Illinois Traction Company
In the early 1900's, a series of interurban railroads were consolidated by businessman William B. McKinley into the Illinois Traction System (ITS), an affiliate of the Illinois Power and Light Company. The Illinois Traction System, at its height, provided electric passenger rail service to 550 miles of tracks in central and southern Illinois.
The system's Y-shaped main line stretched from St. Louis to Springfield, Illinois, with branches onward from Springfield northwest to Peoria and eastward to Danville. A series of affiliated street-level city trolley lines provided local passenger service in many of the cities served by the main line.
The longest-lived segment was at East St. Louis area of the line descended from an Edwardsville-Alton interurban line bought by the Illinois Traction System in 1928. Because the Illinois Traction System traversed some towns on street trackage with very tight turns, freight operation required the use of short trains and special hardware.

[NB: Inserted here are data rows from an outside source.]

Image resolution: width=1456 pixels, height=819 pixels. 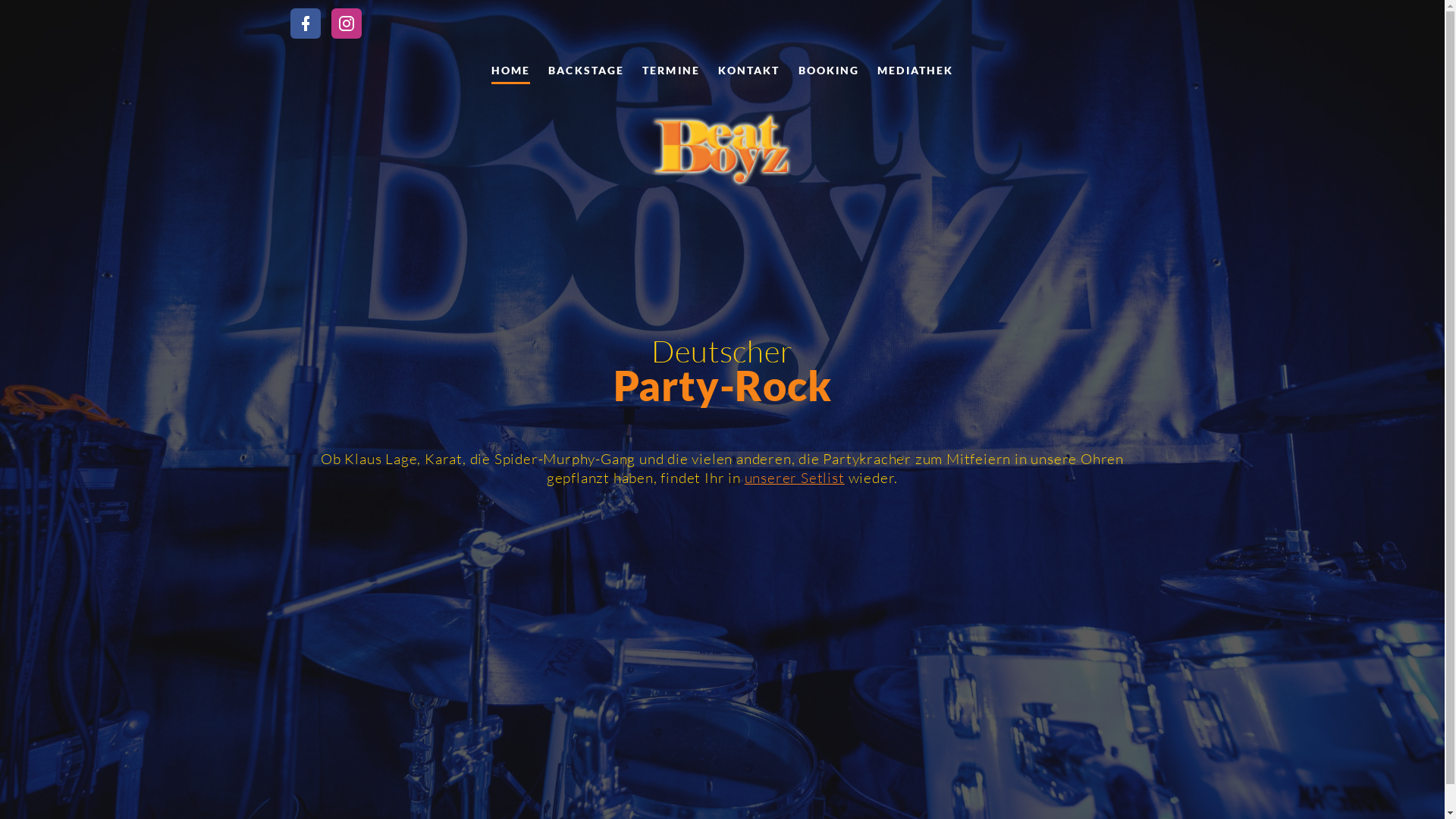 What do you see at coordinates (793, 476) in the screenshot?
I see `'unserer Setlist'` at bounding box center [793, 476].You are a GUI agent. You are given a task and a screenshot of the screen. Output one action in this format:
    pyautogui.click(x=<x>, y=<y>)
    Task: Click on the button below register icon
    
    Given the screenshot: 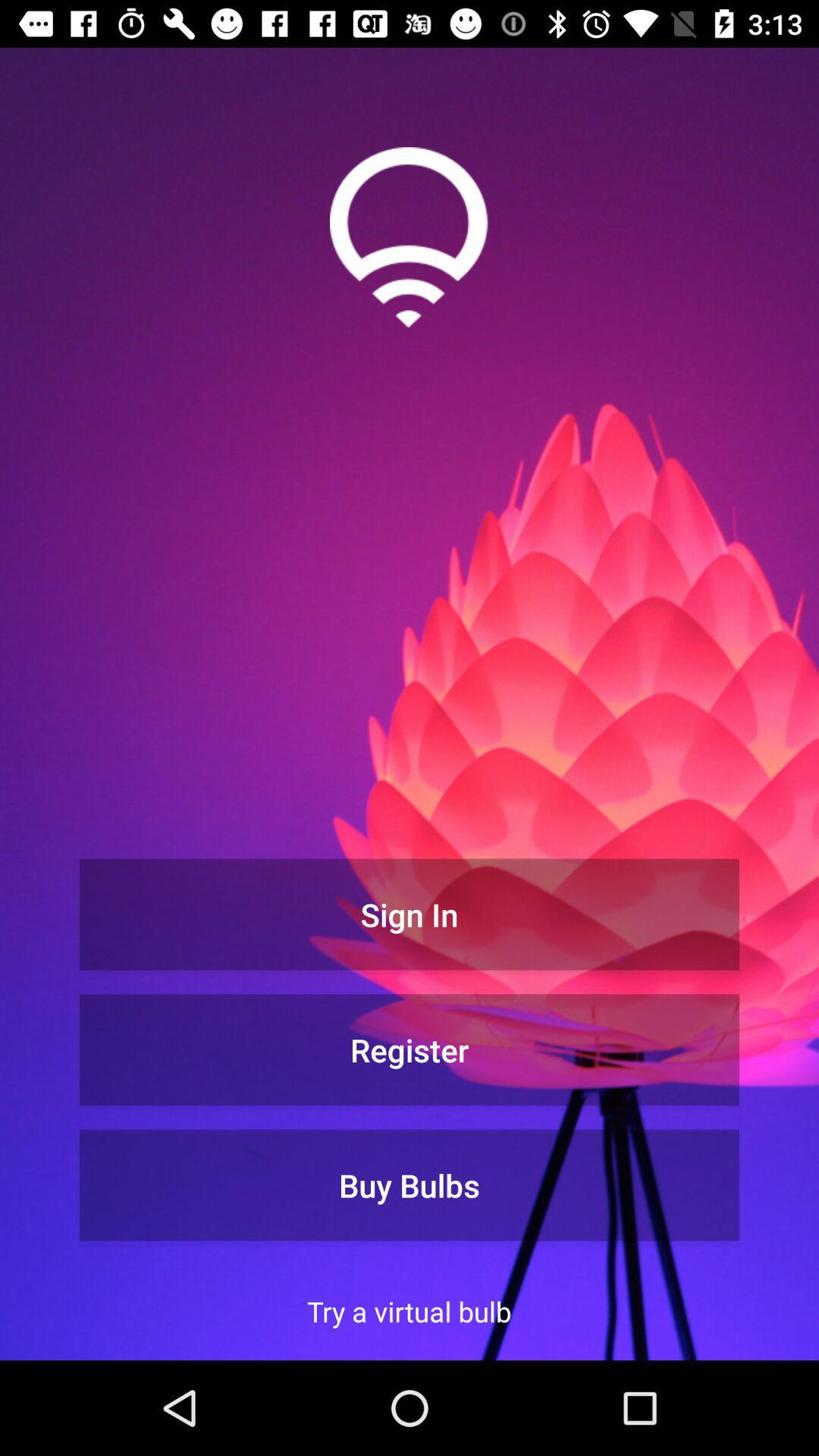 What is the action you would take?
    pyautogui.click(x=410, y=1185)
    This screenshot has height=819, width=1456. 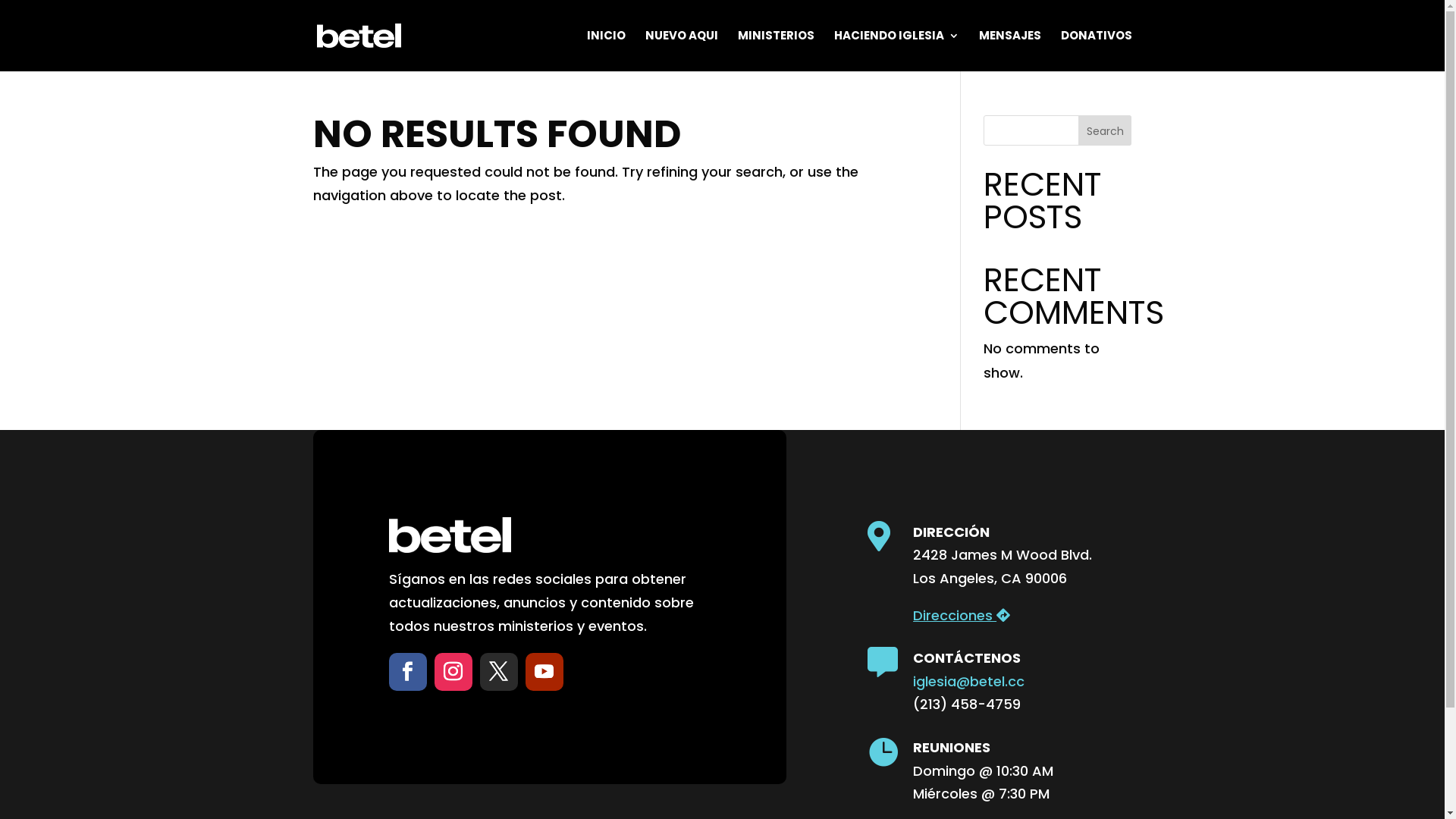 What do you see at coordinates (585, 49) in the screenshot?
I see `'INICIO'` at bounding box center [585, 49].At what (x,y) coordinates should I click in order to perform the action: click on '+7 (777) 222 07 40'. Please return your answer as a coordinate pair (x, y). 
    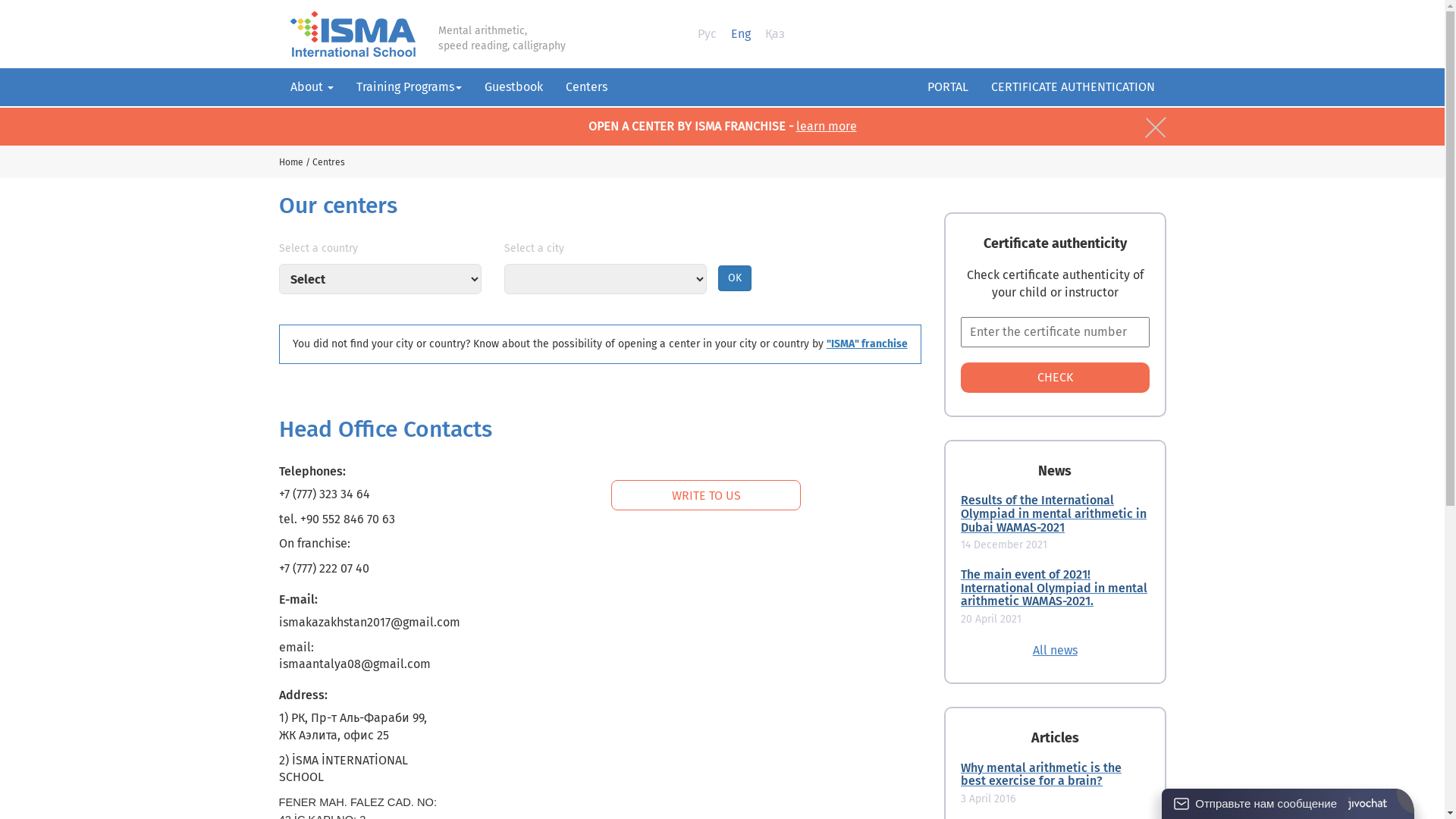
    Looking at the image, I should click on (279, 568).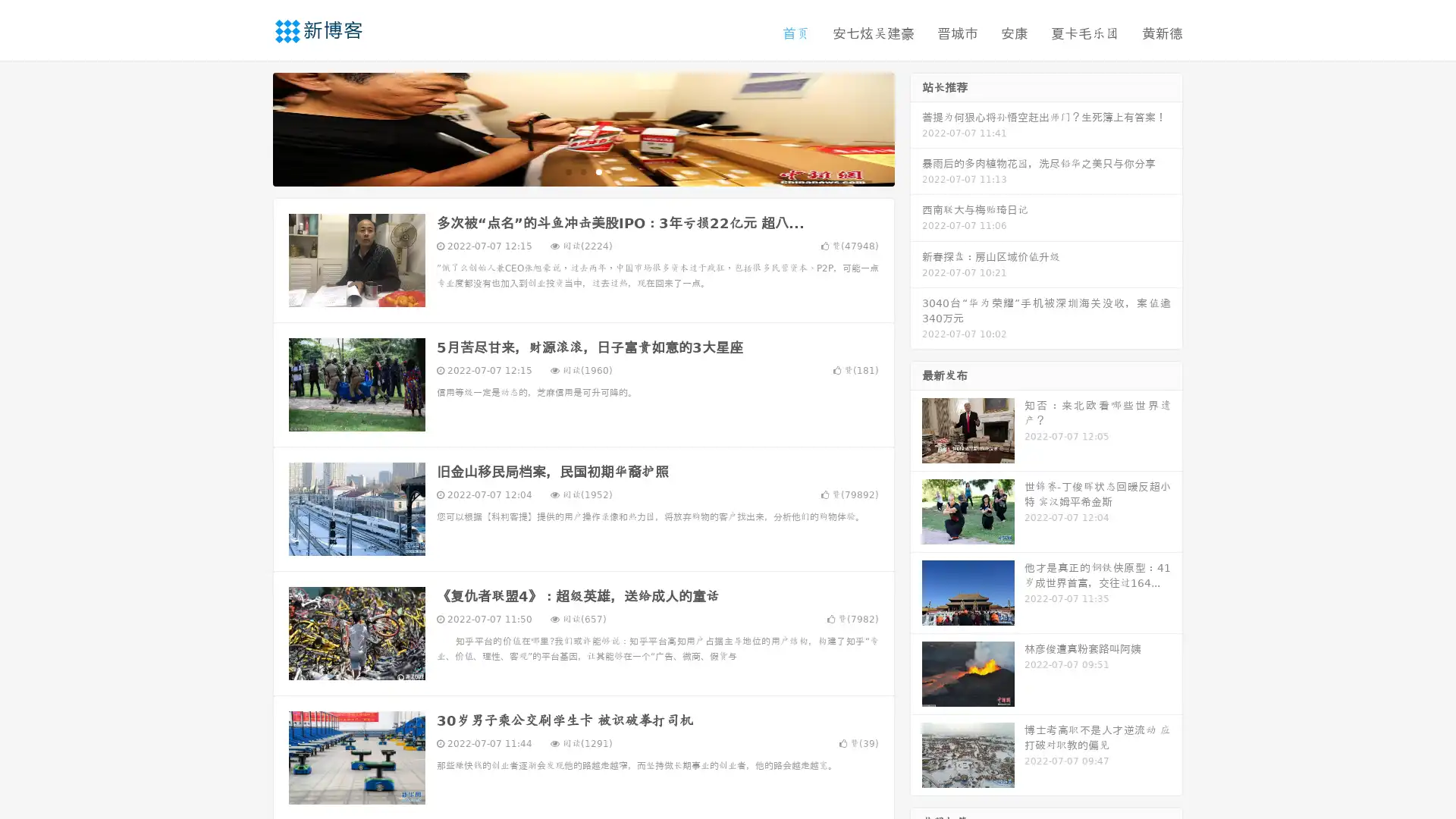  I want to click on Go to slide 3, so click(598, 171).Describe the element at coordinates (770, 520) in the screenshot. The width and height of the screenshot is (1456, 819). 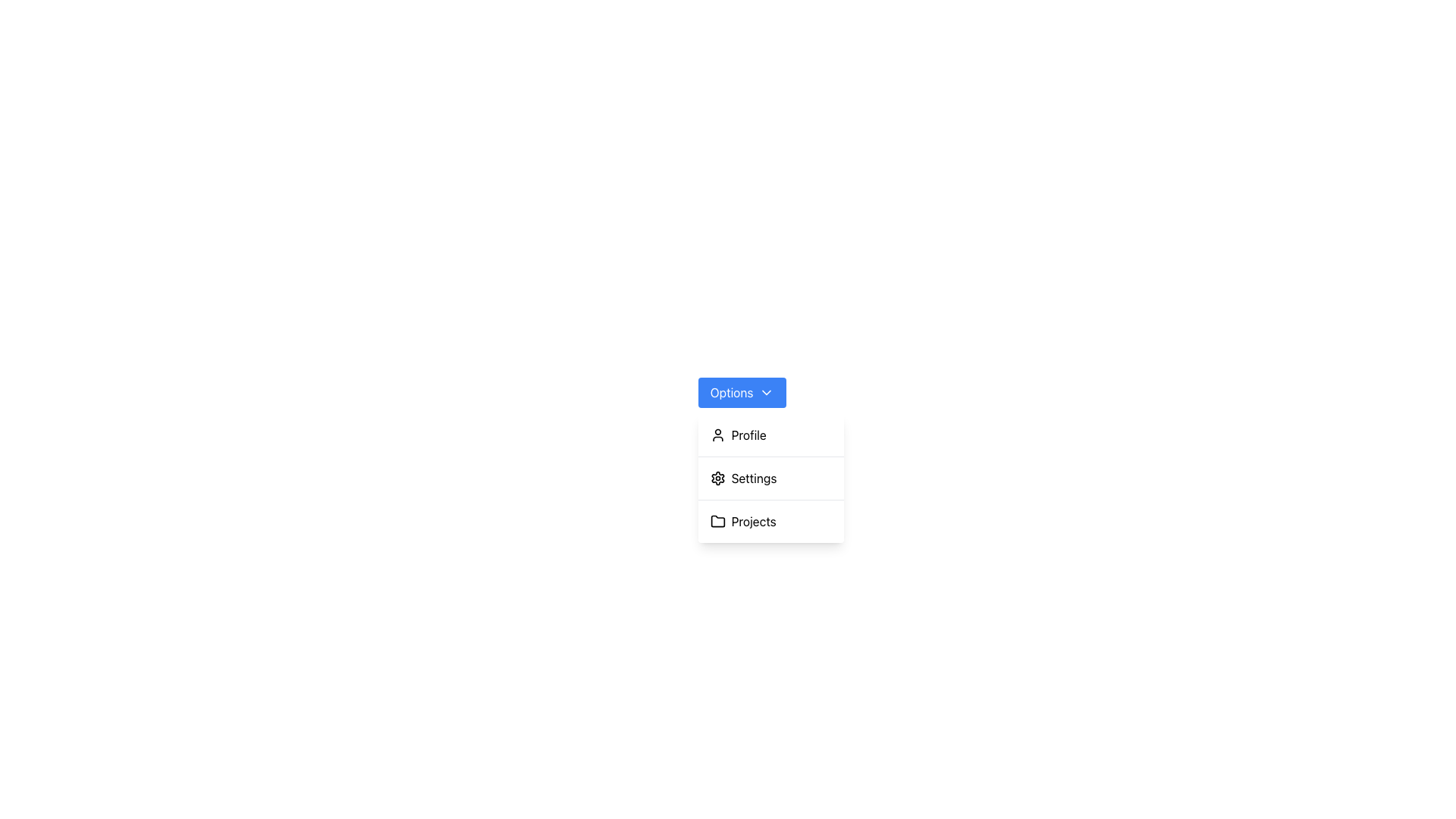
I see `the 'Projects' menu item, which is the last item in the vertical navigation menu containing an icon resembling a folder and the text label 'Projects'` at that location.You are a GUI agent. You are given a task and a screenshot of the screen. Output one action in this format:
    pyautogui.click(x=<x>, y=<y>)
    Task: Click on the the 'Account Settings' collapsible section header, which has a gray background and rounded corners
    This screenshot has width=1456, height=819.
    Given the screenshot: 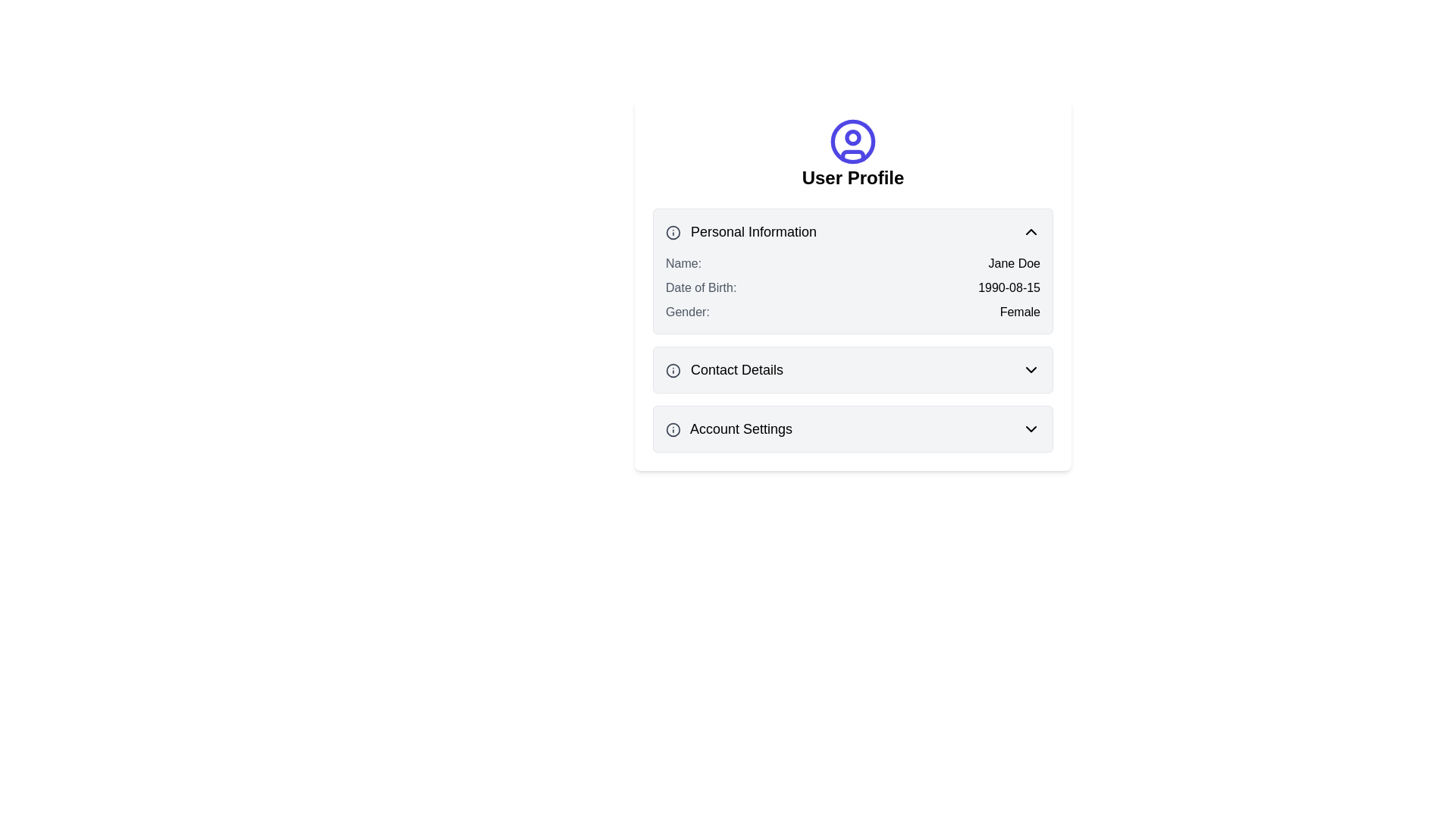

New bypass trackage was constructed around some towns for freight operation to partially solve this problem. Springfield was an example of this. In a few other towns, arrangements were made with a parallel steam railroad for trackage rights in order to provide a bypass.
An example of difficult town running (for the town as well as the railroad) was at Morton, Illinois, just east of Peoria, where a heavy duty well maintained track with trolley catenary suddenly found itself running down the center of the town's brick paved main street.
The company became the Illinois Terminal Railroad Company in 1937.